## TASK INSTRUCTIONS
Convert the records below into a Markdown table with the columns "Row" and "Line," numbering each line and skipping blank ones. Leave the pictures out of the answer.

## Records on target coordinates
:::::

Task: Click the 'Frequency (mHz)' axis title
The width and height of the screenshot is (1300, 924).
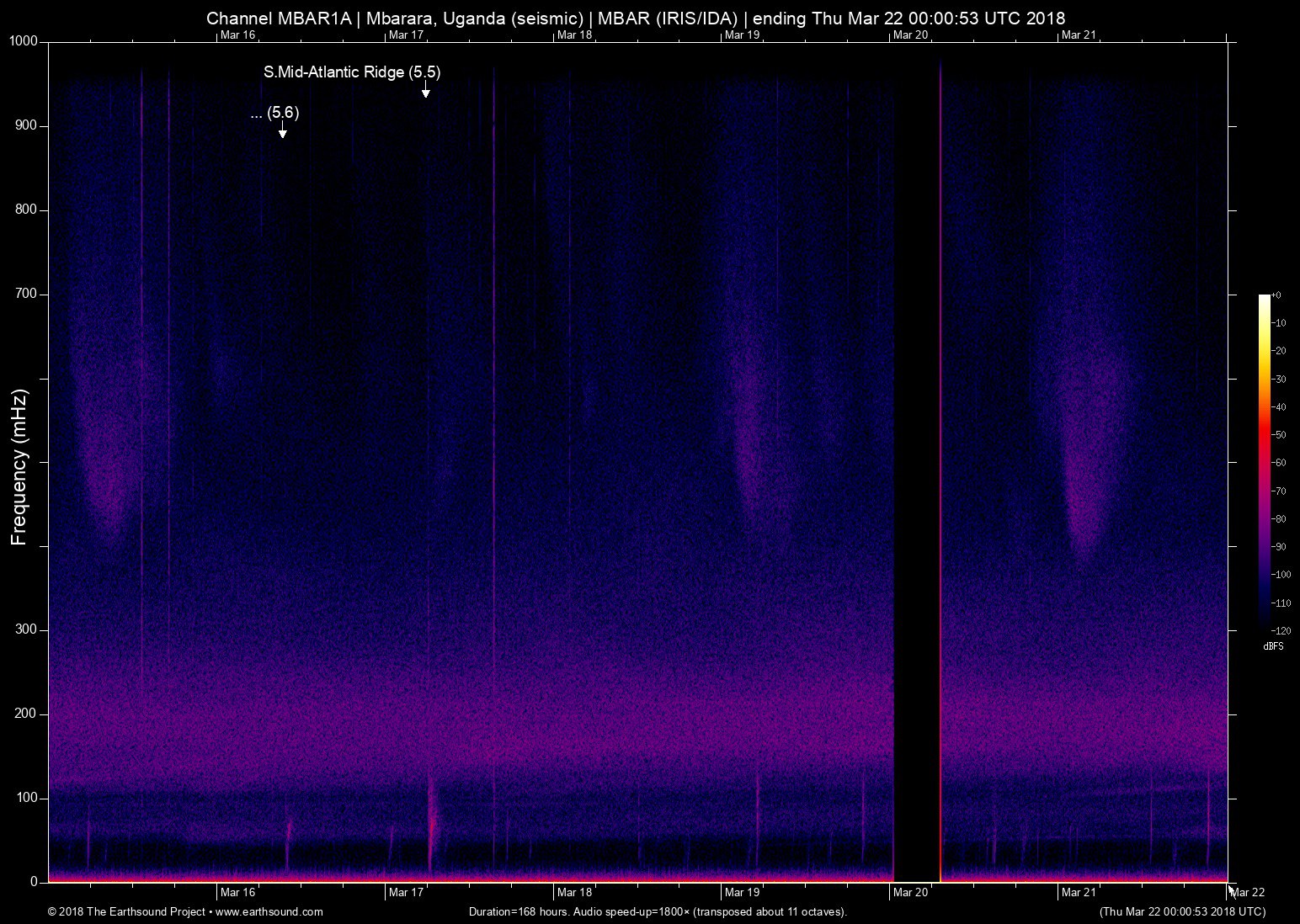Action: [x=19, y=467]
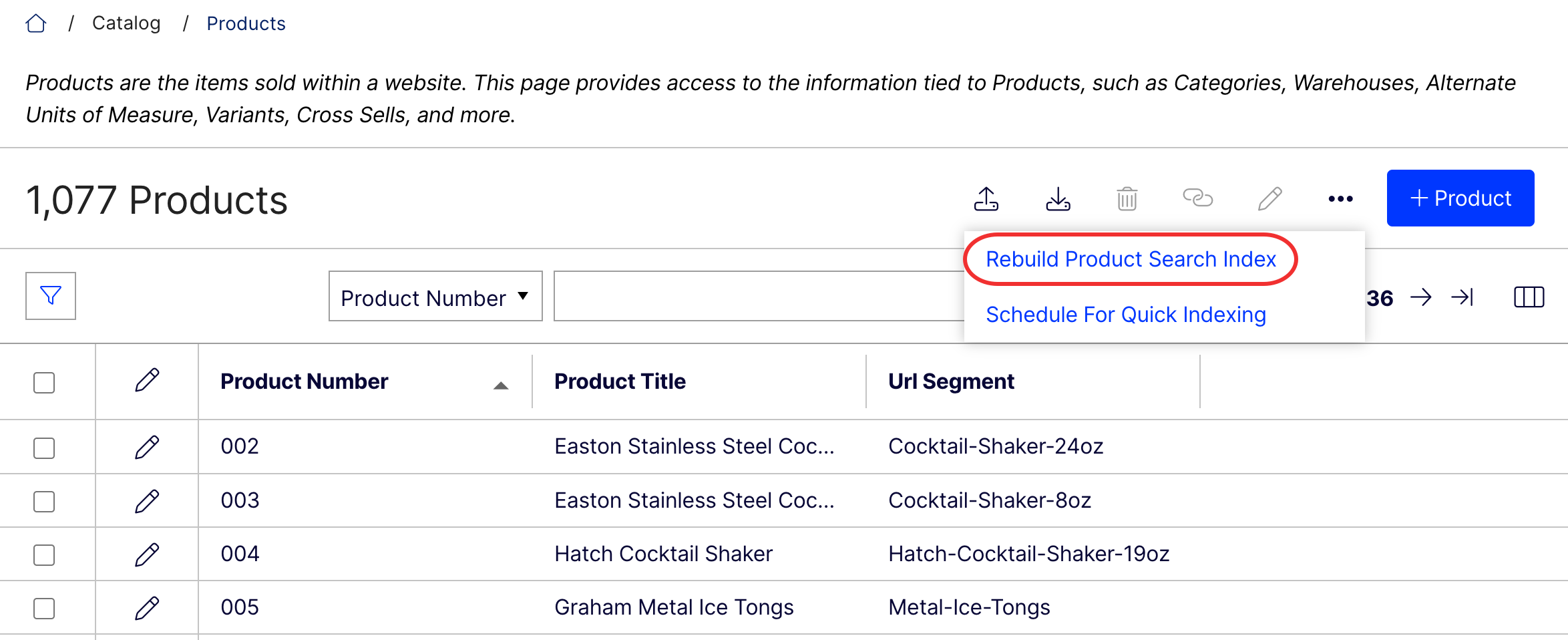Select the checkbox for product 002
Viewport: 1568px width, 640px height.
coord(43,446)
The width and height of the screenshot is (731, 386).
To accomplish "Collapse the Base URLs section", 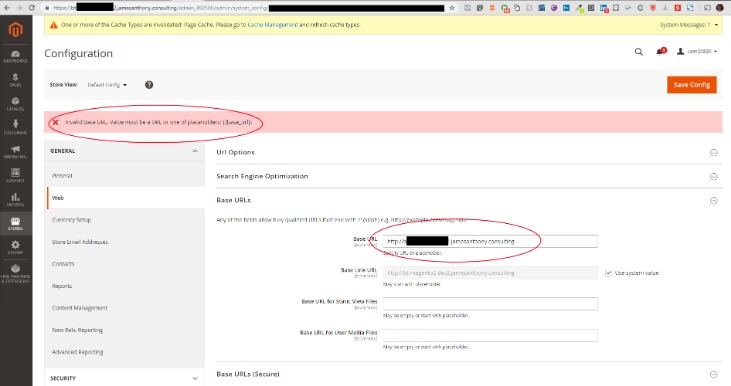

:::::

## RESULT FOR THIS EXERCISE
| Row | Line |
|---|---|
| 1 | Task: Click the 'Frequency (mHz)' axis title |
| 2 | The width and height of the screenshot is (1300, 924). |
| 3 | Action: [x=19, y=467] |
| 4 | Select the checkbox for product 002 |
| 5 | Viewport: 1568px width, 640px height. |
| 6 | coord(43,446) |
| 7 | The width and height of the screenshot is (731, 386). |
| 8 | To accomplish "Collapse the Base URLs section",  |